Hendren is now Litigation He argued to the arresting officers that he was being punished for exercising his First Amendment rights.
On July 29, 2022, Hendren heard over his police radio that police had arrived on the scene of a protest at the construction site of the Atlanta Public Safety Training Center, also known as “Cop City.” Hendren said: Atlanta Journal-ConstitutionHe was hired specifically to cover Cop City and the protests surrounding it.
When Hendren arrived at the scene, he began taking photos from a public sidewalk across from where Georgia State University police officers had arrested a group of protesters for allegedly trespassing on a construction site.
“At no time did Hendren commit any crime, nor did he engage in any conduct that any officer would mistakenly believe to be a crime,” the lawsuit states. “Furthermore, Hendren did not interfere in any way with the conduct of the traffic stop.”
Instead, police stopped Hendren and handcuffed him, and the lawsuit says the officers “forcefully photographed Hendren while he was handcuffed and seated on the curb. They “grabbed him by his hair and pulled his head up to photograph him against his will.”
But the officers did more than just unlawfully detain Hendren. The lawsuit alleges that the officers also encouraged two employees of Brasfield & Gorrie, a construction company in Cop City, to make false statements about Hendren, ultimately leading them to claim that Hendren “committed crimes at the construction site.” Brasfield & Gorrie employees are also named as defendants in Hendren’s lawsuit.
An officer even wrote a report afterward stating that Hendren was handcuffed because employees “identified him as a protester on the construction site,” but the lawsuit says Hendren was detained before the employees even saw him. Hendren was ultimately released after being held for more than seven hours.

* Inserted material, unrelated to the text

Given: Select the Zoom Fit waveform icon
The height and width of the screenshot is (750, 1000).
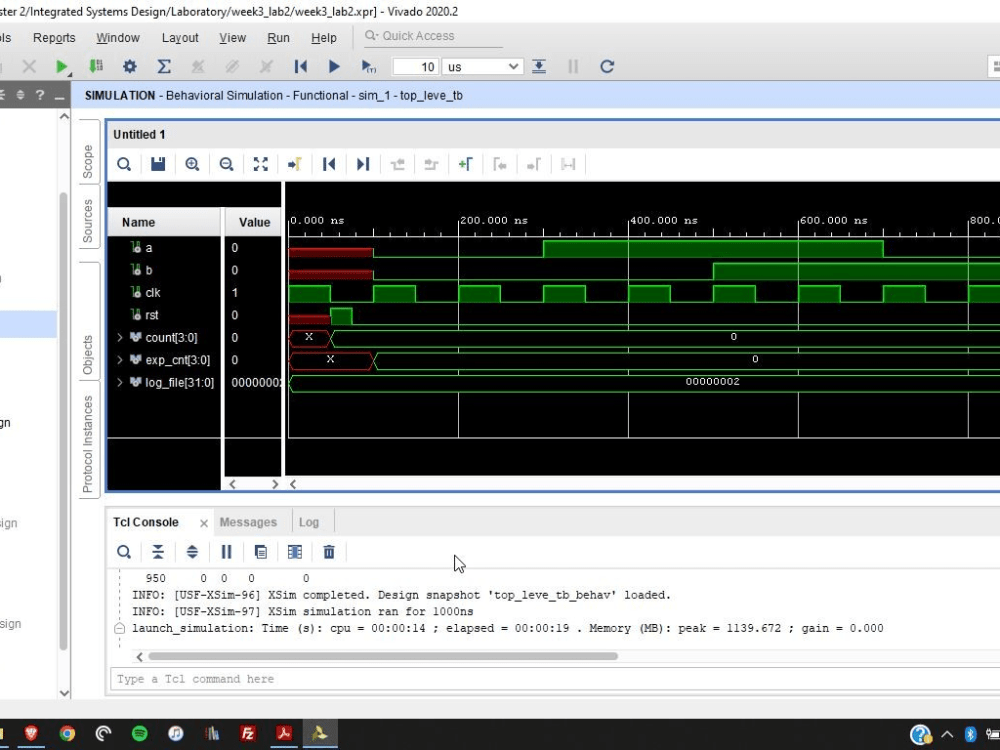Looking at the screenshot, I should click(x=261, y=164).
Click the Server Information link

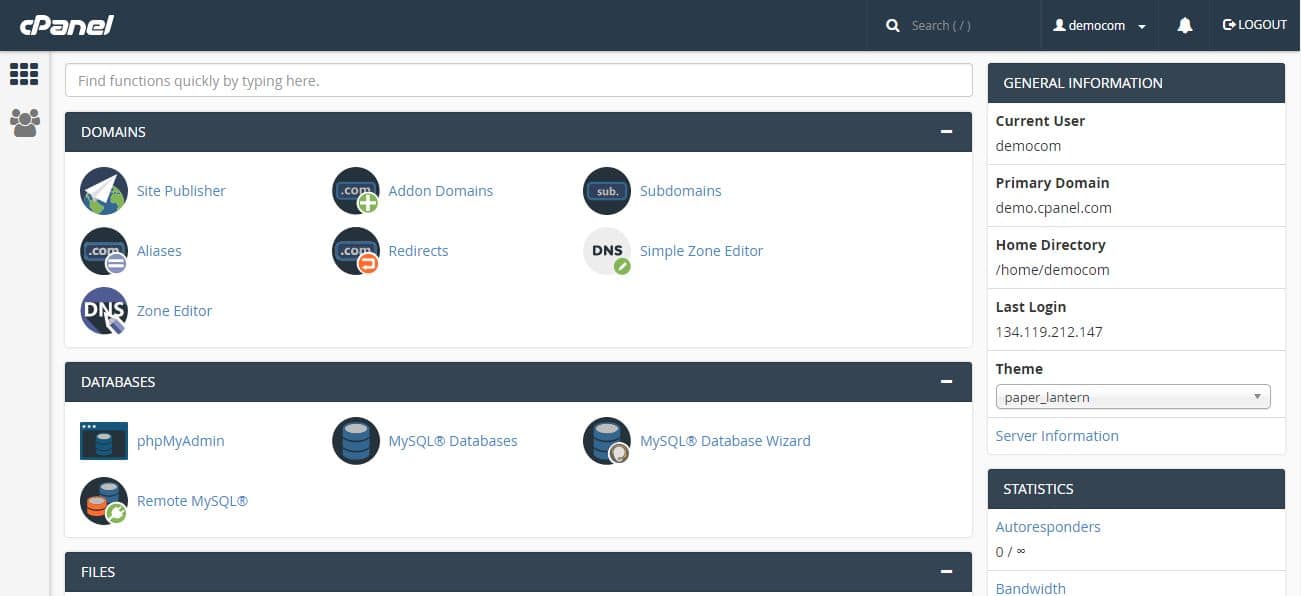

Hendren’s lawsuit alleges that the officers clearly and egregiously violated his First Amendment rights, and courts have consistently ruled that individuals have the right to film police activities as long as they do not directly interfere with those activities.
“Plaintiff had a First Amendment right to photograph and videotape police officers performing their official duties in a public place without police interference,” the lawsuit states. “Plaintiff’s interference with his photography and arrest were occasioned by and were in retaliation for Plaintiff’s protected conduct of photographing police activity in a public place, and therefore violated the First Amendment.”